Dominique Rousseau est un brillant Professeur de droit constitutionnel.
Pourtant ces derniers temps, il semble que son patronyme le rapproche plus de Sandrine que de Jean-Jacques, pourtant auteur d’un intéressant projet de Constitution pour la Corse.
À l’heure où les débats demandent à être éclairés, c’est assez logiquement que France Inter, dans son émission Le Téléphone Sonne, l’invite régulièrement pour expliquer les enjeux des décisions, le rôle du Conseil Constitutionnel, et désormais pour commenter ses décisions.
Vendredi 14 avril, il était bien sûr sur le plateau du Téléphone Sonne pour commenter les très attendues décisions du Conseil sur la réforme des retraites et sur le projet de referendum.
Bien évidemment déçu par la décision -lui qui n’avait eu de cesse de parier haut et fort sur une invalidation beaucoup plus importante- il dit :
Je suis surpris par la validation de la voix procédurale par laquelle la réforme a été adoptée. Le Conseil d’ailleurs, quand on lit sa décision, reconnaît que le principe de sincérité et de clarté des débats a été quand même malmené.
Dominique Rousseau
Source : France Inter, Le téléphone Sonne (à 3:20)
Désinformation
Ce que dit la décision Conseil Constitutionnel, que M. Rousseau prétend donc « lire »
Un autre aspect du débat concernant la procédure d’adoption de la loi avait trait à la clarté et à la sincérité des débats parlementaires. En particulier, la question était soulevée par les parlementaires requérants de savoir si l’application cumulative de plusieurs procédures prévues par la Constitution et par les règlements des assemblées avait entaché d’irrégularité ou non la procédure suivie.

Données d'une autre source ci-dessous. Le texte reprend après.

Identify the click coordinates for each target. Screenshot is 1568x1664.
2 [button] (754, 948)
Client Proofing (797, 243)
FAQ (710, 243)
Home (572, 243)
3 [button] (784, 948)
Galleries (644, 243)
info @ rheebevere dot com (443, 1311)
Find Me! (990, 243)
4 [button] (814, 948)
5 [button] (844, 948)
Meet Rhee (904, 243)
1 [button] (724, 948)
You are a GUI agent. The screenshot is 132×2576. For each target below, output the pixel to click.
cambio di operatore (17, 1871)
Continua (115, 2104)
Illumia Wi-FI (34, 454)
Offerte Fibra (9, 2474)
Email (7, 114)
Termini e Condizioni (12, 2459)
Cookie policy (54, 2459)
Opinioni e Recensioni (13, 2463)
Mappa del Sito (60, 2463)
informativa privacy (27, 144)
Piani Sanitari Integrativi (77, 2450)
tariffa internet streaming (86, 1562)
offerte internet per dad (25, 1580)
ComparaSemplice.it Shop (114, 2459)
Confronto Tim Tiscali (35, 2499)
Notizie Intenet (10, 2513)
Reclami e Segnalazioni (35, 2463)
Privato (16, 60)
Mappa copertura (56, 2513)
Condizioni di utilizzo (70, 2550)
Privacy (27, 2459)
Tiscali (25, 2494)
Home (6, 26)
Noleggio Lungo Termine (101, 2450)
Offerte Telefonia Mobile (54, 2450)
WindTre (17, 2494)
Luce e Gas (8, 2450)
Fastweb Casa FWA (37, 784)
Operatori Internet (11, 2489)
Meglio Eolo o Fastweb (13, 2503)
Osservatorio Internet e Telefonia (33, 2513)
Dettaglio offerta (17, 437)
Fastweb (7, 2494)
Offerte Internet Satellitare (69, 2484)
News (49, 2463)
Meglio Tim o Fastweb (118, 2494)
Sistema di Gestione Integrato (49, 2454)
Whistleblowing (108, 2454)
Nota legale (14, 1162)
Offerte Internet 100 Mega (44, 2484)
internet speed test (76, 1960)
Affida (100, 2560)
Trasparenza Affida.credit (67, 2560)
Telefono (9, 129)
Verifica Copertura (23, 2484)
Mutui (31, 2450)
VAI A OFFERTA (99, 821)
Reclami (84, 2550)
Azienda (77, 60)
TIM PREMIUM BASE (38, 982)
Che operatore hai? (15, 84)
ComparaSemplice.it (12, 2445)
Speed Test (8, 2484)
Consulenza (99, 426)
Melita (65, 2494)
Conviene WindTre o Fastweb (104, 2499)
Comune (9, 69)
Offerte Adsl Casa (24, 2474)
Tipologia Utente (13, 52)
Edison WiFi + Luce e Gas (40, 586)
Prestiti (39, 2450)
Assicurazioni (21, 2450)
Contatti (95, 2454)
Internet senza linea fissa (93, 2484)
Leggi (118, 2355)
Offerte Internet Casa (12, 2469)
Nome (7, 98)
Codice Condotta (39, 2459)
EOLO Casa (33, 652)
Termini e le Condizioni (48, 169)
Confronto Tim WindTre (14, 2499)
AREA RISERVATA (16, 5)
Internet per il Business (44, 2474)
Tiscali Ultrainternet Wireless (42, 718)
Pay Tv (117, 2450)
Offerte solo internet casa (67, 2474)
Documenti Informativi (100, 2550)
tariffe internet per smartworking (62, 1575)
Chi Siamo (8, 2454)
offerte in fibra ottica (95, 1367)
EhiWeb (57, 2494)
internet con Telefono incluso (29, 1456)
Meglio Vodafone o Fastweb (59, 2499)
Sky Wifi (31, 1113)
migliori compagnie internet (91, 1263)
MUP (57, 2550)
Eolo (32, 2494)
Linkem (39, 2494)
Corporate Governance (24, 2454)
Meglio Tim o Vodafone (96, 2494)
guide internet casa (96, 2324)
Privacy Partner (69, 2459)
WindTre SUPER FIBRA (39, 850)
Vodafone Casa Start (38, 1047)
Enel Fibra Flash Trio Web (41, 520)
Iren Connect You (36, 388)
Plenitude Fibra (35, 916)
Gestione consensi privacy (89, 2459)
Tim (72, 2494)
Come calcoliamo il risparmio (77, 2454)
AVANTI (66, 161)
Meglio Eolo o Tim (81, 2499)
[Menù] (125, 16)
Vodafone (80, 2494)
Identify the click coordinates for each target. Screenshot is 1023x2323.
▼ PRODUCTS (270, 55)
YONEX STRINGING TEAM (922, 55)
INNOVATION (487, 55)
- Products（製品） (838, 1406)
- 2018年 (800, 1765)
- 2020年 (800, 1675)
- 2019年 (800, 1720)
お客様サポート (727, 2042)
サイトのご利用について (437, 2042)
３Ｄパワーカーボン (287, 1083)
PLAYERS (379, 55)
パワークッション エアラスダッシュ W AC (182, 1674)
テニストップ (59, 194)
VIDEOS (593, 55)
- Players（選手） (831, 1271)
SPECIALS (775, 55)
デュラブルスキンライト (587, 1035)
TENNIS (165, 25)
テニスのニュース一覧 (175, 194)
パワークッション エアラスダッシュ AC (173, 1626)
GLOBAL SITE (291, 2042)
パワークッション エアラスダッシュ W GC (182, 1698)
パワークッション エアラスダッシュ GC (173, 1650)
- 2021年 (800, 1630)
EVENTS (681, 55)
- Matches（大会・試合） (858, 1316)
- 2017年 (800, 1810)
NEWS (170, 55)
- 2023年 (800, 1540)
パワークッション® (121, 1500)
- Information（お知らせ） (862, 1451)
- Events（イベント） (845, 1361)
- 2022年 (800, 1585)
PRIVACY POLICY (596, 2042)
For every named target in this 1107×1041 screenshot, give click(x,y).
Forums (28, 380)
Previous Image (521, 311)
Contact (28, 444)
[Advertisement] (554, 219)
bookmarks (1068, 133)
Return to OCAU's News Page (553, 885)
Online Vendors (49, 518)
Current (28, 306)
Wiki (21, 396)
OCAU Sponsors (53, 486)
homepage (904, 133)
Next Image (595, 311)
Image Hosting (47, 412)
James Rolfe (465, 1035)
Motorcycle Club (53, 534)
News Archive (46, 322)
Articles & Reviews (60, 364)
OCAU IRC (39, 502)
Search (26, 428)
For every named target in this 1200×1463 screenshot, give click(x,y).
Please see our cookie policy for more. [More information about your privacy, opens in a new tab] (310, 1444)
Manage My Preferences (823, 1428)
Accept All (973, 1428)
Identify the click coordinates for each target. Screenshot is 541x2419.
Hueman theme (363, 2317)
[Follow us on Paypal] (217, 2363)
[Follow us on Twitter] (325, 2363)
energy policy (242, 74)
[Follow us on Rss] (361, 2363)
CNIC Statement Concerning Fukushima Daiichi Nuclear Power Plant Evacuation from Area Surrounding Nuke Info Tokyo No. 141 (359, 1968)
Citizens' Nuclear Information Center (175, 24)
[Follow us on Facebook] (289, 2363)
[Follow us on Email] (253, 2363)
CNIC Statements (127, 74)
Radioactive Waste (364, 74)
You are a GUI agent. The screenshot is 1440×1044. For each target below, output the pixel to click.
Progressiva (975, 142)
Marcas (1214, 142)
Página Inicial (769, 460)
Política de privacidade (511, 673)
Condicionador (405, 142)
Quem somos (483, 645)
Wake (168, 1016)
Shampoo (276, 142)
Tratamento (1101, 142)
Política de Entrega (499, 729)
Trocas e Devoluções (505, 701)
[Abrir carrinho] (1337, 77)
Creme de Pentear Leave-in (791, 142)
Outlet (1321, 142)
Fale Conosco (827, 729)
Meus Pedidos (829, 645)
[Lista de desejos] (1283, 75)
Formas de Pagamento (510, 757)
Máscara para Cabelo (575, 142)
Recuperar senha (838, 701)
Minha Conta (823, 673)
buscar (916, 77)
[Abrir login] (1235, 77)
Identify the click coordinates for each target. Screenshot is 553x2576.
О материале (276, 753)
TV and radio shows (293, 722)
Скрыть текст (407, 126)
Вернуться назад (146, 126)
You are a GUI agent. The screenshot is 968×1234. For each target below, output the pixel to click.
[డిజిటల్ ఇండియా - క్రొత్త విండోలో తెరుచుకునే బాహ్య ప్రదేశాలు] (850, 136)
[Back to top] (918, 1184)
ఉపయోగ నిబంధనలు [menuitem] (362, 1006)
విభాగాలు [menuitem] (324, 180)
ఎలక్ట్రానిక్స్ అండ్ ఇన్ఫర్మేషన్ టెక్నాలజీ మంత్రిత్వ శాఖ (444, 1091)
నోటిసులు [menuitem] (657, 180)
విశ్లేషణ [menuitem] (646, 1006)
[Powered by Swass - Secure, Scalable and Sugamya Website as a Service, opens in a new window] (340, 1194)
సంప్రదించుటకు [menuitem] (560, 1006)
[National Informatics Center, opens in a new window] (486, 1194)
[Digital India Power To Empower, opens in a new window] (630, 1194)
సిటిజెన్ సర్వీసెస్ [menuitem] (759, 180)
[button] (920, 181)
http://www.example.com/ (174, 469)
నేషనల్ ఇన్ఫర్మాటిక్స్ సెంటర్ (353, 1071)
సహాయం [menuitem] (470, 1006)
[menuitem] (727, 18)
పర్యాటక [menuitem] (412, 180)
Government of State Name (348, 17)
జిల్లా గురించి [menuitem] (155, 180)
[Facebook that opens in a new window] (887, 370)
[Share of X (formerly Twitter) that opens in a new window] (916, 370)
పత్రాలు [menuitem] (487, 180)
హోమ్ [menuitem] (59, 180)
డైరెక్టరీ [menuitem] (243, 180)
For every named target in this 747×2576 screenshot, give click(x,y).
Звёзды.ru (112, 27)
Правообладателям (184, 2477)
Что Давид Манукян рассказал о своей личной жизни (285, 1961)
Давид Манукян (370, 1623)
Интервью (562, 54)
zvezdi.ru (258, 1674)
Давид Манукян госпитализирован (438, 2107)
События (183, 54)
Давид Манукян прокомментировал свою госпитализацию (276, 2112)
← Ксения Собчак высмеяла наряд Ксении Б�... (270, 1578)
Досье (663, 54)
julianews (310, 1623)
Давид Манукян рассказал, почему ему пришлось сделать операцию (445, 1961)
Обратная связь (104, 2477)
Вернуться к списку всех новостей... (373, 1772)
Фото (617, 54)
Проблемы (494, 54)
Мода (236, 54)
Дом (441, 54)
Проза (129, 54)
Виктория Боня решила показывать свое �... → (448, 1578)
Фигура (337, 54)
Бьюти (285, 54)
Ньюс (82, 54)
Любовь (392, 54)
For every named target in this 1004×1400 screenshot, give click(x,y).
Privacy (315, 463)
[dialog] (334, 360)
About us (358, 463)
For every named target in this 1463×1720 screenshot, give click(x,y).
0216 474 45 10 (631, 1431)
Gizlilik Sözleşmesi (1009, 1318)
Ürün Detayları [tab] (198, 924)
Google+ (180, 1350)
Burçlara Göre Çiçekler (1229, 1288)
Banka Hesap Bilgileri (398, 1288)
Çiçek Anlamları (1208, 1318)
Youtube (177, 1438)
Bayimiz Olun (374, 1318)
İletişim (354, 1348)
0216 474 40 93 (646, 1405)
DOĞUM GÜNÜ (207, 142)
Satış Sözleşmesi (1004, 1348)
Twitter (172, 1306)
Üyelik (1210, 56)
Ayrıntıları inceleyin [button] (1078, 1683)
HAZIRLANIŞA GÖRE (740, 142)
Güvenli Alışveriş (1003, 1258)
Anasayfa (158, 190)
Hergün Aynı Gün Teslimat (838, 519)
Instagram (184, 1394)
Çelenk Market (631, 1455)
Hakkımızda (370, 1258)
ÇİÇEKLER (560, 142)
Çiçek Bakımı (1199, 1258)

L’examen successif de chacune de ces procédures a conduit le Conseil constitutionnel à relever que, appliquées conformément aux règlements des assemblées, aucune n’avait porté d’atteinte substantielle aux exigences de clarté et de sincérité du débat parlementaire.
Décision du Conseil Constitutionnel du 14/4/20203
Source : Décision du Conseil Constitutionnel
C’est de la pure désinformation. M. Rousseau dit « lire » la décision, or il dit exactement l’inverse de ce qui y est écrit. Au lieu d’éclairer le débat du haut de sa compétence, il se sert de celle-ci pour l’obscurcir. C’est quasiment de l’usurpation de qualité (au sens figuré, bien entendu). Non pas que M. Rousseau n’ait pas les qualités qu’il prétend avoir, mais il se sert de celles-ci à l’inverse de ce que l’on est, en tant que citoyen désireux de s’informer, en droit d’en attendre.
Notre foudre est tombée, pas de chance, sur M. Rousseau, qui de plus publie une tribune ce jour dans Le Monde, qui relève plus du journalisme d’opinion que du commentaire juridique, mais passons.
Mais au-delà du cas de Dominique Rousseau, le rapport qu’entretiennent les faiseurs d’opinion (journalistes, experts…) et leur responsabilité sociale conférée par leur expertise semble se dissoudre à grande vitesse. Ceci est hautement inquiétant car si l’on pouvait encore lutter contre le complotisme en pointant les différences de méthodologies, de validation, de déontologie entre de vrais médias et des charlatans de réseaux sociaux, cette distinction devient de plus en plus ténue.
Les « libertés » prises par ces intervenants avec la réalité rappellent très fortement l’émergence de Fox News et l’ère qui a précédé l’élection de Donald Trump, dont les États-Unis ne se remettent toujours pas.